O licor de ginja de Alcobaça é, sem dúvida, também muito apreciado pelos visitantes da cidade, tendo vindo a ser produzido desde 1930, tal como poderão verificar no meu próximo texto a publicar brevemente: XIX Mostra Internacional de Doces & Licores Conventuais: PARTE 2. 

Agora, no que respeita ao património museológico deste mesmo concelho, temosCasa-Museu Vieira Natividade, Museu do Vinho de Alcobaça, Museu Agrícola, Museu dos Coutos de Alcobaça, Museu da fábrica de cristal Atlantis, Museu Raul Bernarda, Museu Monográfico do Bárrio.

Para complementar, existe ainda a Rádio Cister (emissão em frequência modulada 95.5 MHz e online em www.cister.fm) e a Rádio Benedita FM (emissão em frequência modulada 88.1 MHz e online em www.beneditafm.pt), bem como o Projecto Cultural do Bazar das Monjas de Coz na freguesia de Cós, a Casa das Artes e o Cine – Teatro de Alcobaça – João d’Oliva Monteiro.

Em conclusão, tal como o próprio slogan do Portal do Munícipe de Alcobaça enuncia, “dê lugar ao Amor“, ou seja, Alcobaça, em primeiro lugar, é um romance vivo, tal como a própria Lusitana Paixão entre D. Pedro e D.Inês de Castro, sendo importante, na minha opinião, continuar a perpetuar esse seu testemunho vivo e permanente do grande amor que é o de cantar a uma só voz, ao mesmo tempo que se empreendem novas ideias e reúnem novas políticas, rumo a um desenvolvimento mais duradouro entre toda a Região do Oeste, logo tendo em vista um melhor envolvimento associativo capaz de enfrentar as mais diversas vicissitudes do dia a dia!

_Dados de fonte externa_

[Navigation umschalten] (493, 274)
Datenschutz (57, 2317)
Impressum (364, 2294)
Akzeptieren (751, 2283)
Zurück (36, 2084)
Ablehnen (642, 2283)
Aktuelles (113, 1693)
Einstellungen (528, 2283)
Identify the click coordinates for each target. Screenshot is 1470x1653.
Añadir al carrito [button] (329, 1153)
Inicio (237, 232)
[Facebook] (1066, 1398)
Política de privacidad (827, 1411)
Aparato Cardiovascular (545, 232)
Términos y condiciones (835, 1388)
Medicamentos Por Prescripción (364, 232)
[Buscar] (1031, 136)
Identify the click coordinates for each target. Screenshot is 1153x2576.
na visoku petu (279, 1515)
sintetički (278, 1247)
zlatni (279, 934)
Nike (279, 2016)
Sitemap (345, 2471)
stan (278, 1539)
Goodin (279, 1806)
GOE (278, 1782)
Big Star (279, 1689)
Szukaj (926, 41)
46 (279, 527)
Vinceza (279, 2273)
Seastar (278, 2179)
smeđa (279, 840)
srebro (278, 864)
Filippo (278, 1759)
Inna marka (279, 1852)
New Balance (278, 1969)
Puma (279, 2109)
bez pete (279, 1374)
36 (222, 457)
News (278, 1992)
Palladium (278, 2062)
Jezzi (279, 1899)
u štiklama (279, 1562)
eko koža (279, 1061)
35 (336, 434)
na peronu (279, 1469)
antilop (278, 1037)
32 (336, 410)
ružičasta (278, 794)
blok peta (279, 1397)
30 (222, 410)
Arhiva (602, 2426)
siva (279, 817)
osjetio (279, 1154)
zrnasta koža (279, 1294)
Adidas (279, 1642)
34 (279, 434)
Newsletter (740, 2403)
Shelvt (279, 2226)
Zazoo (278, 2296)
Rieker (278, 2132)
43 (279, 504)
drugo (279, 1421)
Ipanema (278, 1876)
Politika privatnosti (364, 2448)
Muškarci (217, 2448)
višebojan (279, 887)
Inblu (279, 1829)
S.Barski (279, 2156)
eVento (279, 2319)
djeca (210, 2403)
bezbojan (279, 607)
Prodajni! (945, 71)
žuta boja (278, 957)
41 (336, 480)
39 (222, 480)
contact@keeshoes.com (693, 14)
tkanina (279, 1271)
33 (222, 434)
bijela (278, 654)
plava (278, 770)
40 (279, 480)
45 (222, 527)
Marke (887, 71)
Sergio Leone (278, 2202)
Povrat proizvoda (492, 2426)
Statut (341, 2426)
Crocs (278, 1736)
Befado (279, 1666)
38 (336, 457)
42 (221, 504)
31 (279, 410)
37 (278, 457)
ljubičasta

Para terminar e vos inspirar mais um pouco, apresento-vos, já de seguida, os seguintes alcobacenses famosos: Fernando dos Santos, matador de toiros; Frei António Brandão (1584-1637), historiador; Frei Fortunato de São Boaventura (1777-1844), polígrafo; Manuel Vieira de Natividade (1860-1918), arqueólogo; Virgínia Vitorino (1895 – 1967), poetisa e dramaturga; João d’Oliva Monteiro (1903-1949), industrial, fundador da Crisal e do cine-teatro; Joaquim Vieira Natividade, engenheiro agrónomo e historiador local; Humberto Delgado (1906-1965), general e combatente contra o Salazarismo, viveu na Cela Velha; Tarcísio Trindade, o único presidente de câmara do tempo da ditadura que não foi eleito pelas listas da União Nacional; deposto após a Revolução dos Cravos; The Gift e Loto, grupos de música electrónica; Sidewalkers, Black Leather, The two times twisted, Stone Dead, Plastic People, Fuzzil e Geek Daddies, bandas de Rock.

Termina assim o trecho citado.